WHAT YOU NEED TO DO: Can you rewrite the records from the line containing "This screenshot has height=1027, width=2218." through the end of the records, replacing "trash icon" with "bin icon" and keeping everything else unchanged, with the pictures left out?

EXTRACTED MATERIAL:
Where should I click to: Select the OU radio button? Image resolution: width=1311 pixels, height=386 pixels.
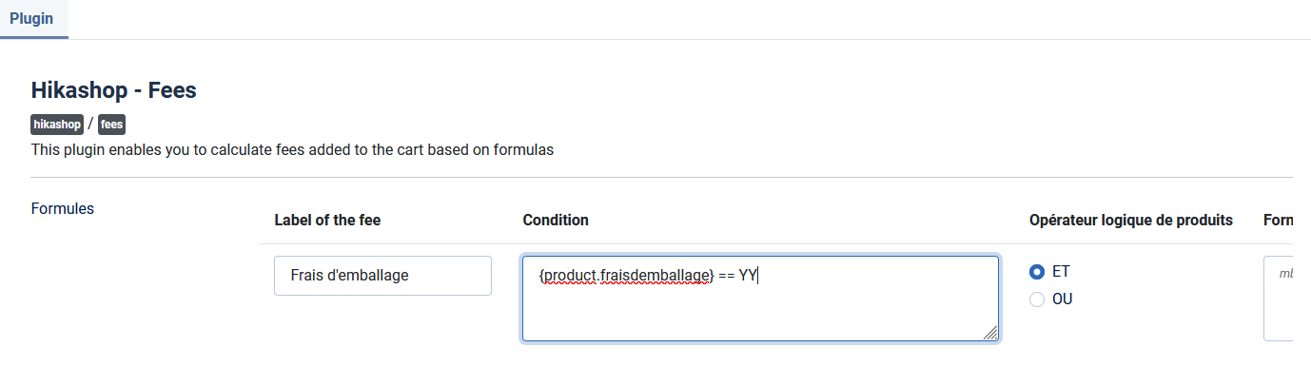(x=1037, y=299)
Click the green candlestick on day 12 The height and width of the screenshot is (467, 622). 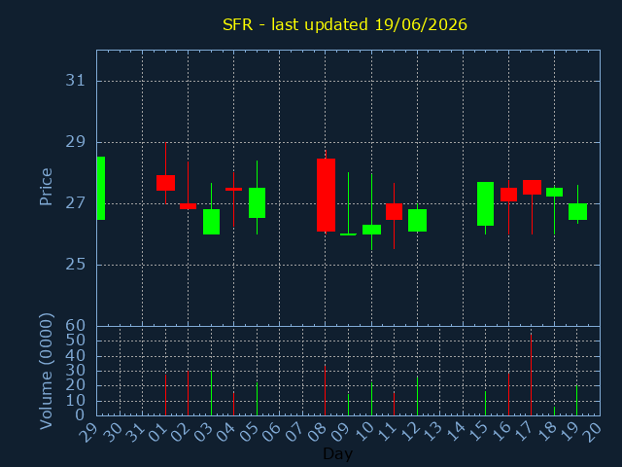coord(417,220)
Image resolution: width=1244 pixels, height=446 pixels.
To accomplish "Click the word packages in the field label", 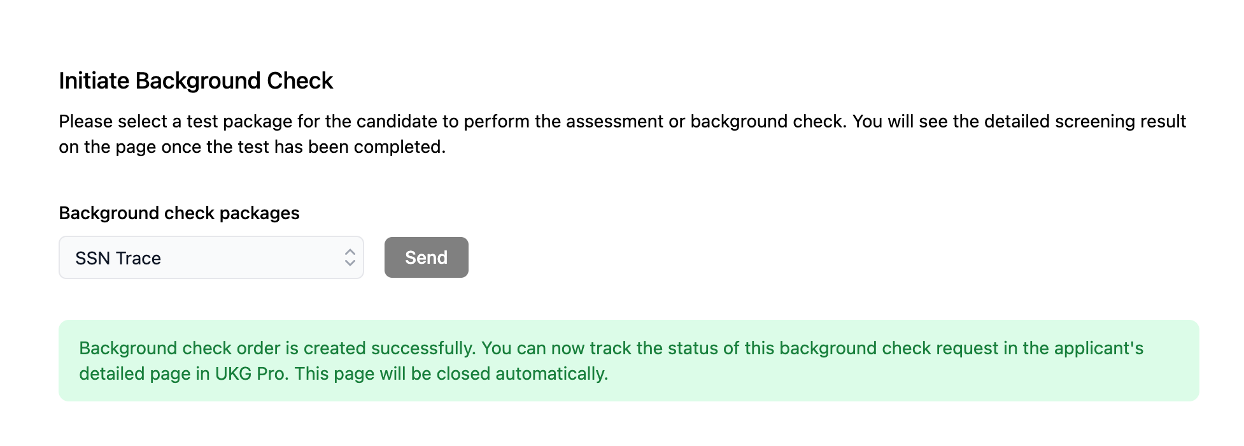I will [x=259, y=213].
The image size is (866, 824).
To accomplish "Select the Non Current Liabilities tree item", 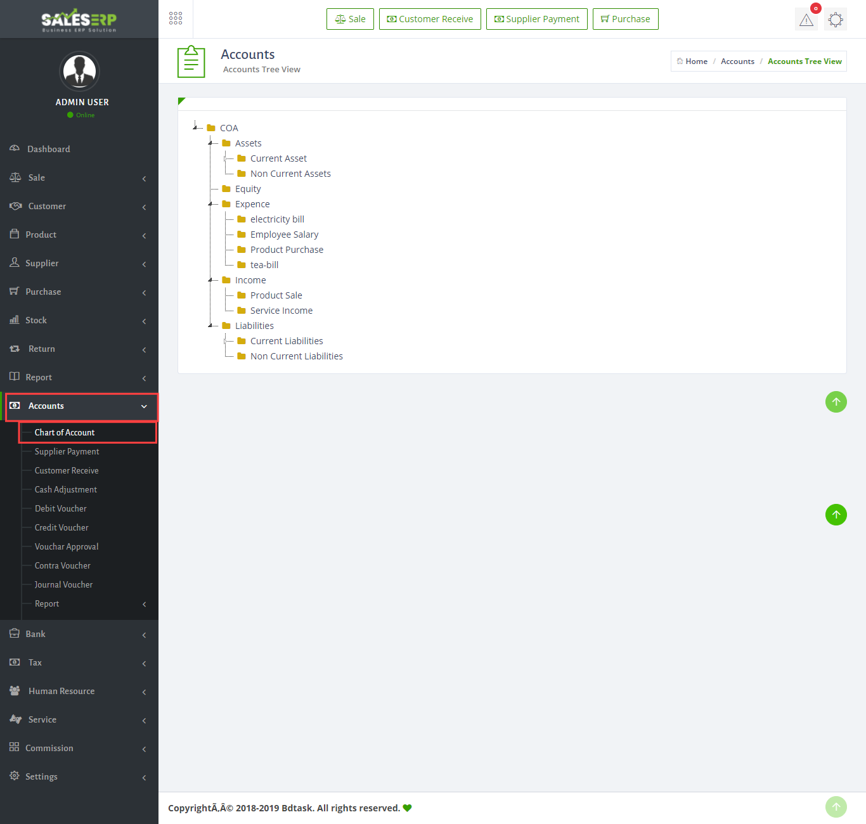I will pyautogui.click(x=296, y=356).
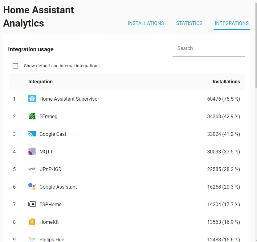Focus the Search input field
Image resolution: width=257 pixels, height=242 pixels.
(209, 48)
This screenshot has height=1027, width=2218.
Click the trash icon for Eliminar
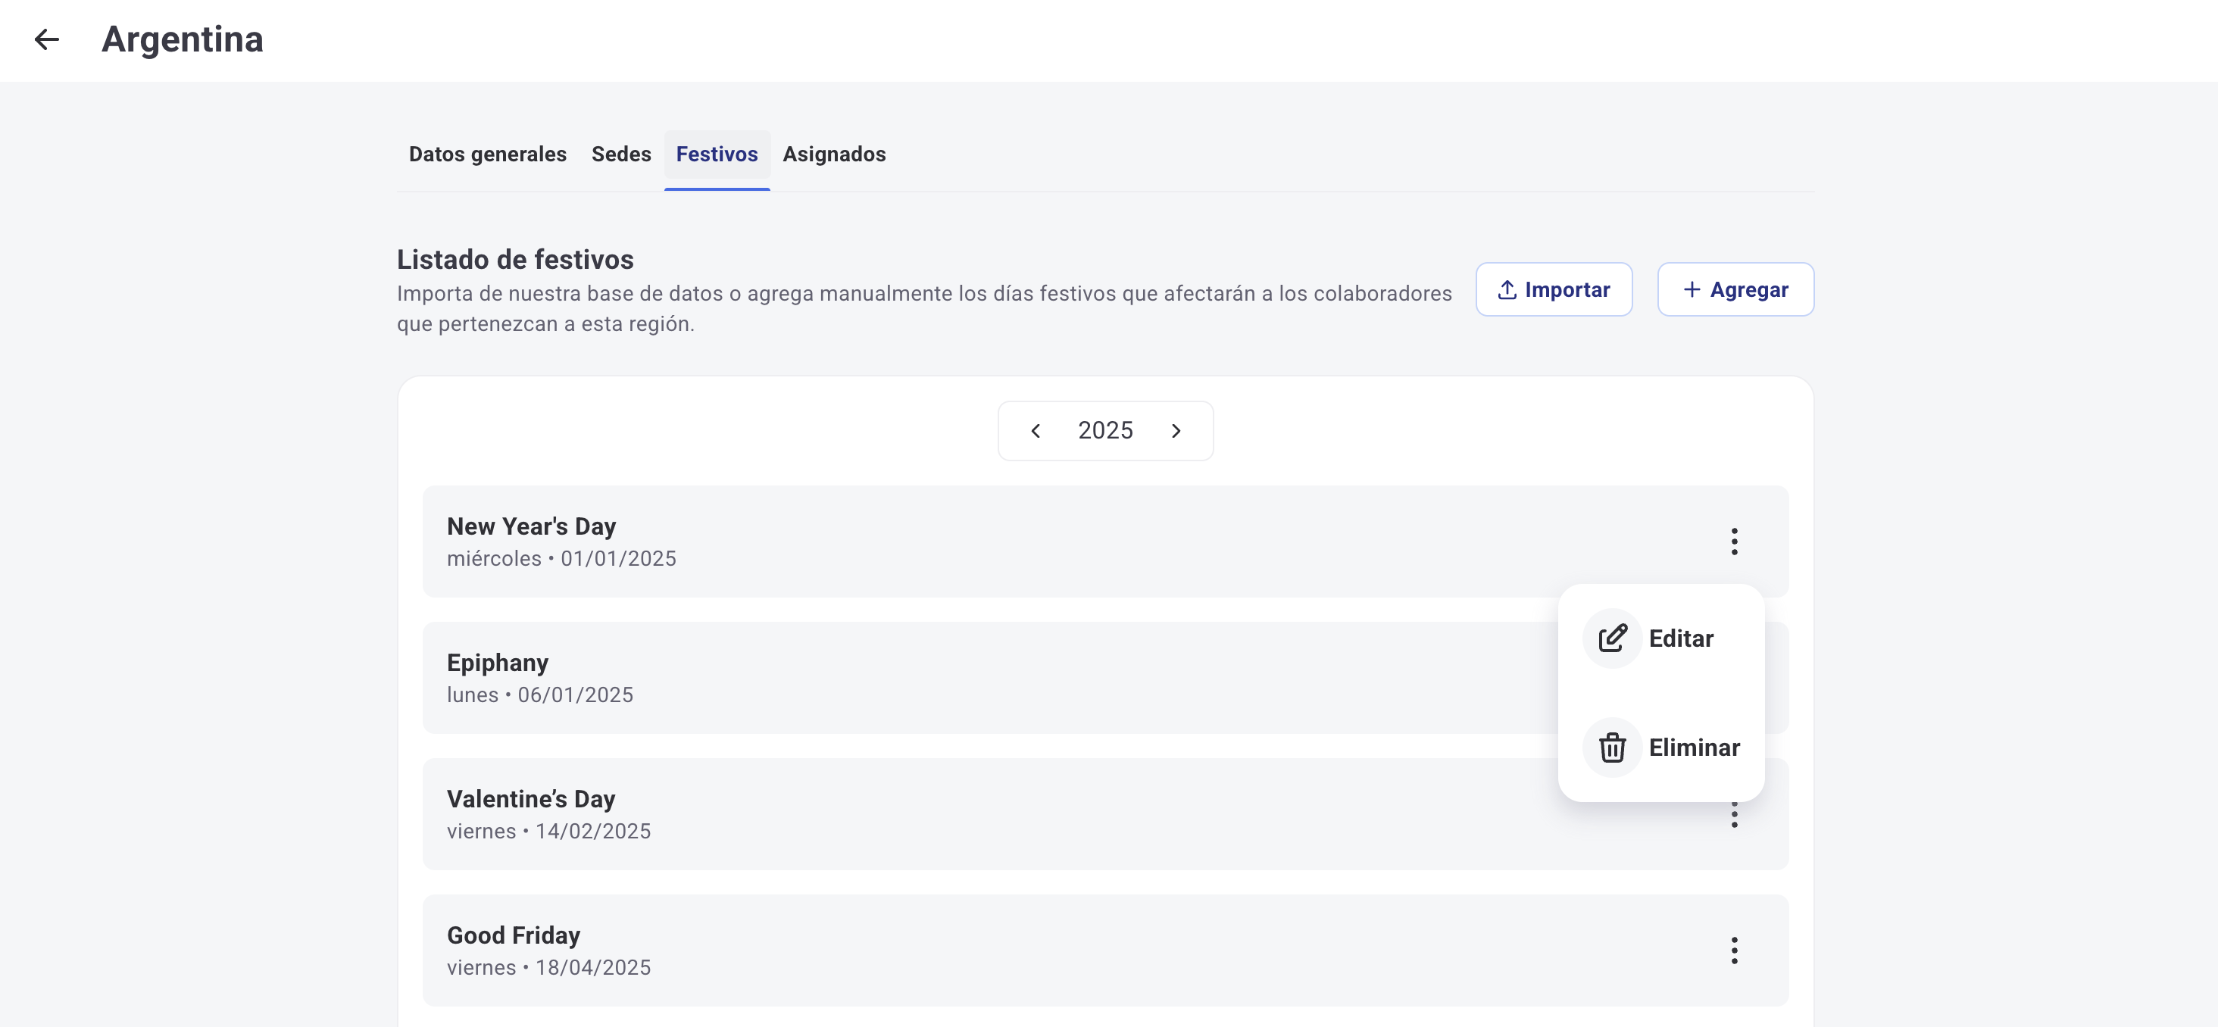[1612, 747]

FINISHED TASK:
This screenshot has height=1027, width=2218.
Click the bin icon for Eliminar
[1612, 747]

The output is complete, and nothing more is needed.